L’impianto fu progettato in stile tardo-rinascimentale da Galeazzo Alessi, con il contributo di Vignola. L’aspetto attuale è frutto di successivi restauri, soprattutto dopo il terremoto del 1832.
Ma la vera protagonista non è la maestosità dell’edificio. È quella piccola cappella scura, al centro della navata, appena illuminata, come una reliquia viva.
✦ La Porziuncola: il cuore del francescanesimo
Nel mio libro “Francesco d’Assisi: L’uomo che volle cambiare il mondo”, ho voluto dedicare ampio spazio alla Porziuncola.
Qui, Francesco si sentiva a casa. Non era solo un luogo fisico, ma una condizione dello spirito: povertà, fraternità, preghiera, libertà.
Fu alla Porziuncola che fondò l’Ordine dei Frati Minori. Qui Chiara ricevette il velo monastico. Ed è sempre qui che, secondo la tradizione, Francesco ottenne da Gesù e dalla Vergine Maria il celebre “Perdono di Assisi”: l’indulgenza plenaria per tutti i penitenti che vi entrano con cuore sincero.
✦ La Cappella del Transito
Poco lontano dalla Porziuncola, sul lato destro della Basilica, si trova un luogo prezioso e silenzioso: la Cappella del Transito.
È la piccola cella dove Francesco morì la sera del 3 ottobre 1226.
Ancora oggi, i pellegrini si inginocchiano in silenzio. C’è qualcosa in quella cappella che commuove senza far rumore.
Un’assenza che si fa presenza.

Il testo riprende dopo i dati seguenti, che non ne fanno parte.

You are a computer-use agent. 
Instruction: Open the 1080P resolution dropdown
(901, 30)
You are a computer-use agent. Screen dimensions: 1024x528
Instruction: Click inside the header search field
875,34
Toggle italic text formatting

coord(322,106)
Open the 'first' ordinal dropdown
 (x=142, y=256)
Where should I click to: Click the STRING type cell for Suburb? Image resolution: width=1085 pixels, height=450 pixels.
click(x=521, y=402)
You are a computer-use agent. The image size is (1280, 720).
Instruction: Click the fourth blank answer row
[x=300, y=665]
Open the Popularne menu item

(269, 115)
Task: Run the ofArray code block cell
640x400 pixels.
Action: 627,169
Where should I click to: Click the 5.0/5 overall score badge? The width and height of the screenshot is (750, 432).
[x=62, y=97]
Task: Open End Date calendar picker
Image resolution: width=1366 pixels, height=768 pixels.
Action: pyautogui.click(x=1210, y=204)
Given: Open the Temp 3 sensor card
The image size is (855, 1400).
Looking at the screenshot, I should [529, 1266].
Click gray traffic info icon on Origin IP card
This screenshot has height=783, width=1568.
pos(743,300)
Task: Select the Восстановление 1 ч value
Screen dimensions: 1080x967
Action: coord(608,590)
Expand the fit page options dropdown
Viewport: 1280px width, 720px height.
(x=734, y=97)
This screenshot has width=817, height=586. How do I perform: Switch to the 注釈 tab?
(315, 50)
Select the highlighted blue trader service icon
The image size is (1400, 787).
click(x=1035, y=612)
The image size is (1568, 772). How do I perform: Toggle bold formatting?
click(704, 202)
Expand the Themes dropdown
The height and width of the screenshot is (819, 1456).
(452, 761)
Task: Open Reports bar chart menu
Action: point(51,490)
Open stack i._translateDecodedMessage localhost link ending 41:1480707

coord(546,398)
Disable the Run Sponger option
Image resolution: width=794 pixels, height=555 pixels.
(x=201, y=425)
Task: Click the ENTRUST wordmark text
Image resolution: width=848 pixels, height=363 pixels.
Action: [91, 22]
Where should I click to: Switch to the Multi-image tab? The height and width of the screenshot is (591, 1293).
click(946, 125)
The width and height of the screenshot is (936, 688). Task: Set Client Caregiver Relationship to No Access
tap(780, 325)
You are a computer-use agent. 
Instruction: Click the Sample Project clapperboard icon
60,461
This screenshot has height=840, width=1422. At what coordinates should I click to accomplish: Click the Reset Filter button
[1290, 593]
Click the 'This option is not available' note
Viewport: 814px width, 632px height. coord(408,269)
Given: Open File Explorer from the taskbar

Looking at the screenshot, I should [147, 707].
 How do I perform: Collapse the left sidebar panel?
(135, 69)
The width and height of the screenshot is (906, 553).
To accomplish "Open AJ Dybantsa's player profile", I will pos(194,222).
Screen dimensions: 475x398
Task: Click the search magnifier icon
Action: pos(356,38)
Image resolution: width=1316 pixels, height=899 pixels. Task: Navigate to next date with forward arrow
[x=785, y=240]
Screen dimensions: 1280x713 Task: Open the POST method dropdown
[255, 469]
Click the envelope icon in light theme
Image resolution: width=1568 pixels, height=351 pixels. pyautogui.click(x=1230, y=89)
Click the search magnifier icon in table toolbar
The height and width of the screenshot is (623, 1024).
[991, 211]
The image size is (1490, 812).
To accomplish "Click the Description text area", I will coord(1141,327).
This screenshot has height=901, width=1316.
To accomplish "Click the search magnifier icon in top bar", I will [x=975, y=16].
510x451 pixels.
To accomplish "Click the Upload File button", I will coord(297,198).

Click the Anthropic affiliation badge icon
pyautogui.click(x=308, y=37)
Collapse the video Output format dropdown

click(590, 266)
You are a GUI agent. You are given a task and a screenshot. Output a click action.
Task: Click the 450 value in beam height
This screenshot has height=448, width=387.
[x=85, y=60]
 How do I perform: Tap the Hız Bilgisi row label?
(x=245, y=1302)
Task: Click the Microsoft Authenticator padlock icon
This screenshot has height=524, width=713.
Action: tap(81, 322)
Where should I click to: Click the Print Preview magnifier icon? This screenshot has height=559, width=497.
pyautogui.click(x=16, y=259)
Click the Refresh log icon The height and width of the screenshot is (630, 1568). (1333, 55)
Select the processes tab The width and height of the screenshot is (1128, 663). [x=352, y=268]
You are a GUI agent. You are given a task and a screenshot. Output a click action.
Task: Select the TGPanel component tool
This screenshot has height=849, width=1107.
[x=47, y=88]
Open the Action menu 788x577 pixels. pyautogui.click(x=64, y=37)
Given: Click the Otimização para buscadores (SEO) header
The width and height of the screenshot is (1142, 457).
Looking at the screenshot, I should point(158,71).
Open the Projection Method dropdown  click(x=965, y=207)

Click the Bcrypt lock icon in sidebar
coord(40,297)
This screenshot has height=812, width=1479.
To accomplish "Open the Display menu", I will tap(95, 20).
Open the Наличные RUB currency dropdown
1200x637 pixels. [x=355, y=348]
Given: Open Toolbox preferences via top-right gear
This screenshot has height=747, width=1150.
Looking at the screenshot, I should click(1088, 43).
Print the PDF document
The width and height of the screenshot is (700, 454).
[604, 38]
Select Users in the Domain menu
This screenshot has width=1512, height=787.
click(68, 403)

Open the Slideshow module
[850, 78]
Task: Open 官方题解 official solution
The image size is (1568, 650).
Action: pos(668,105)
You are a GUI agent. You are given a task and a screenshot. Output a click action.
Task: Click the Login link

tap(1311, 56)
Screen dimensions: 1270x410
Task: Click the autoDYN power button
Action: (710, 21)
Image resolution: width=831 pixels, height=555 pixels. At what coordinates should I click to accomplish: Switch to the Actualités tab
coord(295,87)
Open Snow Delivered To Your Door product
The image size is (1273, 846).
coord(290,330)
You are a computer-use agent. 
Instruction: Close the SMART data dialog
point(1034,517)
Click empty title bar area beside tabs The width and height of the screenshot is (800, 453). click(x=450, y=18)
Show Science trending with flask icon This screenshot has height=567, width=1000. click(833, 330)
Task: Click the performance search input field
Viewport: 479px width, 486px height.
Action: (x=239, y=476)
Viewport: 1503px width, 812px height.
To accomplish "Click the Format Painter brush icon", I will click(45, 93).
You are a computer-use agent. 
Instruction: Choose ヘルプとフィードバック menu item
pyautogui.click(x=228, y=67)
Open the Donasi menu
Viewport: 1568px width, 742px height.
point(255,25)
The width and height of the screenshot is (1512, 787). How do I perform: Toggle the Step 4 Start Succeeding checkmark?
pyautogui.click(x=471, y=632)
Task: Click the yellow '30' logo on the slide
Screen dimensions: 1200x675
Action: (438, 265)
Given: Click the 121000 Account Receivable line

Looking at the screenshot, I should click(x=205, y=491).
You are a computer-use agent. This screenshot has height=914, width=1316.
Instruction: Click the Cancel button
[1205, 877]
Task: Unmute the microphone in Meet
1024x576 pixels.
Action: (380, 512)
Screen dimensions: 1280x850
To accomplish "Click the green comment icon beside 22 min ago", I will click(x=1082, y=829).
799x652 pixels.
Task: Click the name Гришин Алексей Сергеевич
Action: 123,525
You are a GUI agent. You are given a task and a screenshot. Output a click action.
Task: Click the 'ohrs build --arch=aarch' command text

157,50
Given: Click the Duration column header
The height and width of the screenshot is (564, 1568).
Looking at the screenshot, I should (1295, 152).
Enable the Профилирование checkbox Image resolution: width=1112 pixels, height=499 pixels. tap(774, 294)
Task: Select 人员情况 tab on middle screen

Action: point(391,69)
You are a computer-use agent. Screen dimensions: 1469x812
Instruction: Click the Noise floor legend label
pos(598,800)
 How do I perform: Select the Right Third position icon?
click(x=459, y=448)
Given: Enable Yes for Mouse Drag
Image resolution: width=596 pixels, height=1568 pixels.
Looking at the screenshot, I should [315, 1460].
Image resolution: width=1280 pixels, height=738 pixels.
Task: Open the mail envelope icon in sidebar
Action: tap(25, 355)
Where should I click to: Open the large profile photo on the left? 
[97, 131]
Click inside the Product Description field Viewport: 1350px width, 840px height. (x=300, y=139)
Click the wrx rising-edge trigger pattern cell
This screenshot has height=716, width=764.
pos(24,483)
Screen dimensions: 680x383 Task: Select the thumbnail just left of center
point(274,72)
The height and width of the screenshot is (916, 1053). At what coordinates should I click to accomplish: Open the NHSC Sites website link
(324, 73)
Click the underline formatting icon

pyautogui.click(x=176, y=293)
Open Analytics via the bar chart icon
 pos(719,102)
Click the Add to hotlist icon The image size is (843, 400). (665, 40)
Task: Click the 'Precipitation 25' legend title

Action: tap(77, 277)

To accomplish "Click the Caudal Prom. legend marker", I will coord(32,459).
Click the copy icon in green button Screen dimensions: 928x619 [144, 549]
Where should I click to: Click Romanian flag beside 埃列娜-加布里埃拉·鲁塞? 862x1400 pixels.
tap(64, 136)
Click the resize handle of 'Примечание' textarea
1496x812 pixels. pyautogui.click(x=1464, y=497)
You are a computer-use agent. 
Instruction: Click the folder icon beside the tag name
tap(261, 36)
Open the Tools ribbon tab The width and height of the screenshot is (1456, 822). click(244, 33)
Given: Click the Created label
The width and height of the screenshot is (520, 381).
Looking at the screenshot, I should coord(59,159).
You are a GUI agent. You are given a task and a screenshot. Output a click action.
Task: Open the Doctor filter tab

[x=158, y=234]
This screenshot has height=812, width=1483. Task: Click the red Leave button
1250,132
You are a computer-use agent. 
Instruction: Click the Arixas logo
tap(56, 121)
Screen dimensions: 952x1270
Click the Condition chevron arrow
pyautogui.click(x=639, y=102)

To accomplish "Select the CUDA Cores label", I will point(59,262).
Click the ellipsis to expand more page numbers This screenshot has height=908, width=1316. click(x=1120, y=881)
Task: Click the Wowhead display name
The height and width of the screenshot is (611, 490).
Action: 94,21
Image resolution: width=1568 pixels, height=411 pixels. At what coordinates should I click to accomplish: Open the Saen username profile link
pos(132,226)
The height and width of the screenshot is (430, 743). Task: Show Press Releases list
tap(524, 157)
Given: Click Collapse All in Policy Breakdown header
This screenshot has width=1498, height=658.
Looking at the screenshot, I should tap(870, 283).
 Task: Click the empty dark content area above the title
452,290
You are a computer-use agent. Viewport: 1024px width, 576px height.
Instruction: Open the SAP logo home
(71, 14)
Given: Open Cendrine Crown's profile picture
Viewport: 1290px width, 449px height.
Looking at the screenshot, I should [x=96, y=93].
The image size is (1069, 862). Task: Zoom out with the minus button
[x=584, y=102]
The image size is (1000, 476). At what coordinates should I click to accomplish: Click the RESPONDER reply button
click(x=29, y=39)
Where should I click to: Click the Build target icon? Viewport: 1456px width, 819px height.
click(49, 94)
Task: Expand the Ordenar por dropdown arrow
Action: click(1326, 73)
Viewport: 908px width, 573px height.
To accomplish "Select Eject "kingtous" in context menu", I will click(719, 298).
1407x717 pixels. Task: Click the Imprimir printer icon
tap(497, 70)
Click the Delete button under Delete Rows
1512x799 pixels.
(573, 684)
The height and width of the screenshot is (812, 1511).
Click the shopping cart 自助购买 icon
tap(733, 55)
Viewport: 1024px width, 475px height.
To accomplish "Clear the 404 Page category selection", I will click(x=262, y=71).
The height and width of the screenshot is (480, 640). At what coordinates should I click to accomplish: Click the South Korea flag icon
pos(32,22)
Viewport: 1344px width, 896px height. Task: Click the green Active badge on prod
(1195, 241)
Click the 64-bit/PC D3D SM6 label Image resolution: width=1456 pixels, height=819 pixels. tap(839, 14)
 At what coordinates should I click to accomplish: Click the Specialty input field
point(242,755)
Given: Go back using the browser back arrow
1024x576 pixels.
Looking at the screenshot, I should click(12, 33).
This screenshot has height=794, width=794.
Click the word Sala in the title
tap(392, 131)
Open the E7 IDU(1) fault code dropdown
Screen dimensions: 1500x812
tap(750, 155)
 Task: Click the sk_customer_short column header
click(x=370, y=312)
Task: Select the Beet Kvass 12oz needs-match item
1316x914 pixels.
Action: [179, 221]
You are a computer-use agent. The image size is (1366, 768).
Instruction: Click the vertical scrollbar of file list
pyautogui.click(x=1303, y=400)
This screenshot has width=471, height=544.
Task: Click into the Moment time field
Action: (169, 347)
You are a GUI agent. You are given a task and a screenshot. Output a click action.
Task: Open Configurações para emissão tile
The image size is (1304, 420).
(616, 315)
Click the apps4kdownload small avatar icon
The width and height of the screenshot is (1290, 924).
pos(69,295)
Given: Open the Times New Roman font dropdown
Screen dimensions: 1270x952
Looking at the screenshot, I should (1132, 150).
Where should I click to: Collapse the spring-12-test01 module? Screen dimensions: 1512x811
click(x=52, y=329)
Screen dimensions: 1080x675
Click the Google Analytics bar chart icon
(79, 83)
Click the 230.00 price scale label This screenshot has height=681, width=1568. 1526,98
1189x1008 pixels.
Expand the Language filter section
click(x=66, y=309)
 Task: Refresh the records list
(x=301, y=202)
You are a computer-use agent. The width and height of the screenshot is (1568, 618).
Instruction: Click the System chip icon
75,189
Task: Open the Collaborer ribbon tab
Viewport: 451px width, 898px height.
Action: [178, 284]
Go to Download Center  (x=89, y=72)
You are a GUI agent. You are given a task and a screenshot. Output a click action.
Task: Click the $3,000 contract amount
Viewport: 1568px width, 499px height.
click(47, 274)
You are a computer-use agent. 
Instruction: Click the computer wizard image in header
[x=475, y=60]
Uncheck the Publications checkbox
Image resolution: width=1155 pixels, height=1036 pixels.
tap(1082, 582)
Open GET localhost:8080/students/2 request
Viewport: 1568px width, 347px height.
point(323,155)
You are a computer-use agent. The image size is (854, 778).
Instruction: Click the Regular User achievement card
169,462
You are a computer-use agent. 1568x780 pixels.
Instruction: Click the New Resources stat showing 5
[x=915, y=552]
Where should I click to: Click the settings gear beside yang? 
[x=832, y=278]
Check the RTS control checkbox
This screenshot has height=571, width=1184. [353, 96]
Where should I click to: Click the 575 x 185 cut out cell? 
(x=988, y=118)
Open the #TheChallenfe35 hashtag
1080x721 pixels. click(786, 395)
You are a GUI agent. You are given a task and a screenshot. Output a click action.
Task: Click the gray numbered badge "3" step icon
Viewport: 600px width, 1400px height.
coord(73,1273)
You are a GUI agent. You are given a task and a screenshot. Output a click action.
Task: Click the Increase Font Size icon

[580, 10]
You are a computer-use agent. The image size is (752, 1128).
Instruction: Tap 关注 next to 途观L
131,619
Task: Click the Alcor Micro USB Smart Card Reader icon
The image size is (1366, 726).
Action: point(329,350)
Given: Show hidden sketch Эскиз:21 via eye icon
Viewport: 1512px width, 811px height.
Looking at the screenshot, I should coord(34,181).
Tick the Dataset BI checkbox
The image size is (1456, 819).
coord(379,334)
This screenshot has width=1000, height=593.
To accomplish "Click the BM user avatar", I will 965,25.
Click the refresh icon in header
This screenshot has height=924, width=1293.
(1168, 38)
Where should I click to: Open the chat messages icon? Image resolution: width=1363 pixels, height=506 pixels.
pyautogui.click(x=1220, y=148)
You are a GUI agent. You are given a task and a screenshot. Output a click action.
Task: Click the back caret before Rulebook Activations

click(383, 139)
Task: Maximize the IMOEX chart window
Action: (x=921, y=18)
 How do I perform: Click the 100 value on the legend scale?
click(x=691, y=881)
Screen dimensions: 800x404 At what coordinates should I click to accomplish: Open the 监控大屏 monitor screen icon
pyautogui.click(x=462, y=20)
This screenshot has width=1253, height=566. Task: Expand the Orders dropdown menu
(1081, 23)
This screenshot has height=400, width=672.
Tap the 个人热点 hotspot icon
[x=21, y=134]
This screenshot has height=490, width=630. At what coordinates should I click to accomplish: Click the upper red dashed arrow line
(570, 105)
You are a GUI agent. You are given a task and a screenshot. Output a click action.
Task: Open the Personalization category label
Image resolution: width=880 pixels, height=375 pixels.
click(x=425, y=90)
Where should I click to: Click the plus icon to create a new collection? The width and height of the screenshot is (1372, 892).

Una memoria che si fa respiro.
✦ Cosa vedere nella Basilica di Santa Maria degli Angeli
- La Porziuncola, al centro della navata
- La Cappella del Transito, luogo della morte di Francesco
- Il roseto senza spine, legato alla leggenda della tentazione
- Il Museo della Basilica, con documenti, opere e reliquie
- L’Indulgenza della Porziuncola, viva ogni 2 agosto e ogni giorno dell’anno
✦ Un luogo immenso che racchiude l’essenziale
Santa Maria degli Angeli è una Basilica monumentale. Ma ciò che la rende unica è il contrasto tra la grandiosità dello spazio e l’intimità del suo cuore.